_DIRECTIONS FOR THIS TASK_
Lines before the one containing "Screen dimensions: 438x197" are not wanted; restate the rest below word for word, through the last line, but drop any pictures.

[RECORDED INFORMATION Boundary: Start]

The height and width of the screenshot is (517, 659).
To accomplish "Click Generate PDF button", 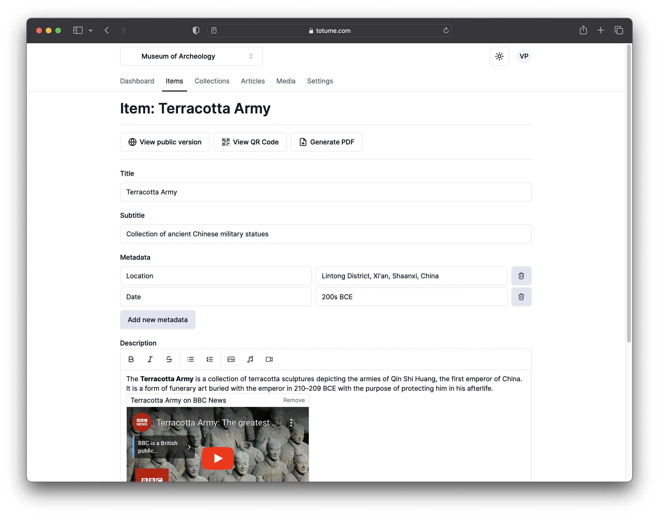I will click(x=326, y=142).
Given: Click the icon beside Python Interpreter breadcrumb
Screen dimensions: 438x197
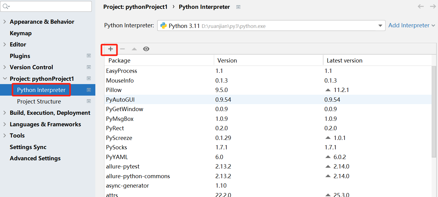Looking at the screenshot, I should 238,7.
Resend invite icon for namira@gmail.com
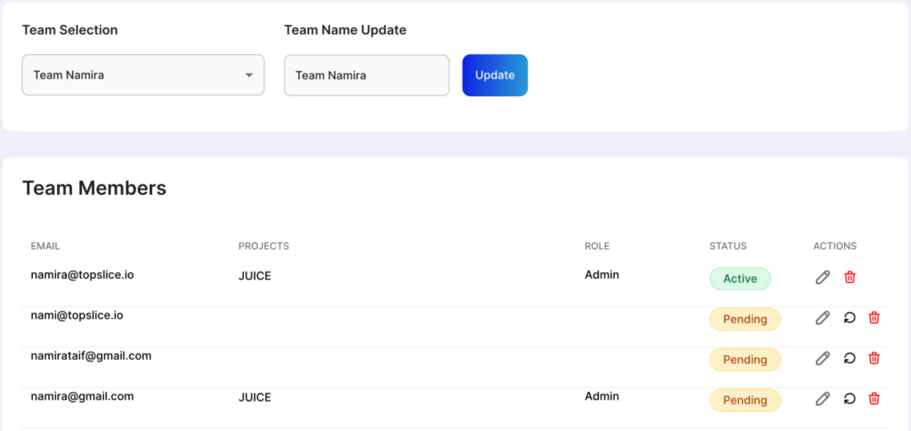Screen dimensions: 911x431 pos(850,399)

[RECORDED INFORMATION Boundary: End]

_SOLUTION TO THE EXERCISE_
Screen dimensions: 438x197
Looking at the screenshot, I should 238,7.
Resend invite icon for namira@gmail.com
Screen dimensions: 911x431 pos(850,399)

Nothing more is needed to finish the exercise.